Il settore agropecuario ha registrato una calo del 53% nella produzione primaria nel 2024, il peggiore rendimento settoriale di un'economia che in quell'anno si è contratta dell'1,1% del PIL. La produzione di riso è crollata da 304.000 tonnellate nel 2018 a sole 111.000 nel 2025, e nel 2024 Cuba ha raccolto circa 80.000 tonnellate, l'11% della domanda nazionale. Il paese importa fino all'80% degli alimenti che consuma, a un costo di circa 2.000 milioni di dollari annui.
I dati ufficiali di gennaio 2025 hanno confermato cali del 44% nei tuberi, del 43% nelle uova e del 37,6% nel latte di mucca. A Villa Clara, la raccolta di patate 2024-2025 è stata qualificata come «un clamoroso fallimento»: appena 2.240 tonnellate su oltre 200 ettari, con rendimenti a metà di quanto considerato normale. Di fronte alla carenza di carburante per le macchine, l'agricoltura cubana ha dovuto tornare a buoi, mulini a vento e pompe solari.
Non è che il regime non ci abbia provato, almeno sulla carta. Nel maggio del 2021 ha lanciato un pacchetto di 63 misure per stimolare la produzione agroalimentare. Due anni dopo, lo stesso governo ha ammesso che «non si sono raggiunti i risultati attesi». Nell'aprile del 2026 ha inoltre annunciato la fine del monopolio formale del sistema di Acopio tramite il Decreto 143, sebbene abbia mantenuto controlli statali su prezzi e destinazioni, il che secondo aziende private equivale a sabotare la produzione.
Il risultato di decenni di gestione rivoluzionaria dell'agricoltura è misurato con precisione da un sondaggio del Food Monitor Program e Cuido60, presentato questo mese: il 33,9% delle famiglie cubane ha riferito di aver sofferto la fame recentemente. Il 94,9% ha perso accesso all'acquisto di cibi nel corso dell'anno, il 97,6% ha segnalato problemi di approvvigionamento di prodotti essenziali e solo l'1,2% considera completa la varietà dei mercati statali. «Praticamente viviamo d'aria», ha riassunto un residente cubano consultato da Infobae.
In questo contesto, il diploma offre master in risorse filogenetiche, sanità vegetale, salute animale, irrigazione e drenaggio, e gestione aziendale.

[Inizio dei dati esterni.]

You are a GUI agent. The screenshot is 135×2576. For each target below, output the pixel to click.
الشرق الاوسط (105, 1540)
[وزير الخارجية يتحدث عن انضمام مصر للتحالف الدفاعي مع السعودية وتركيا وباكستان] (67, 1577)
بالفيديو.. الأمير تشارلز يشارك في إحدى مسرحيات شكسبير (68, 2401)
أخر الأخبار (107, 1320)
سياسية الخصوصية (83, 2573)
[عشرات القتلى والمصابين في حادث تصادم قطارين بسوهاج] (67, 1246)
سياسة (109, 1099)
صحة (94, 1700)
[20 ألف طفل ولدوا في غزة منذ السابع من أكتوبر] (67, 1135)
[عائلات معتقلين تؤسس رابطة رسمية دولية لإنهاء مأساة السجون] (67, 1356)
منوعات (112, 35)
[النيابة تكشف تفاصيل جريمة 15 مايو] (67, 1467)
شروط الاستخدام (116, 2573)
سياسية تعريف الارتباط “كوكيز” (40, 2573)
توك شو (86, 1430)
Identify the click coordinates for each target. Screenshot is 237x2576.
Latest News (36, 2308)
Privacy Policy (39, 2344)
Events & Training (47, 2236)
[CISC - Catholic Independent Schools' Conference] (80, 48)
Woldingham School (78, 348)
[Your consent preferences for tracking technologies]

Il contrasto tra la pompa accademica e la realtà del campo cubano è così pronunciato che è difficile non chiedersi per quale futuro esatto si stiano preparando quei dirigenti, quando il presente accumula mercati vuoti, fame crescente e un'agricoltura che sta retrocedendo di decenni in tecnologia e rendimento. Con il ritmo di depauperamento che sta seguendo il paese, quanti cubani e in quali condizioni arriveranno a quel futuro?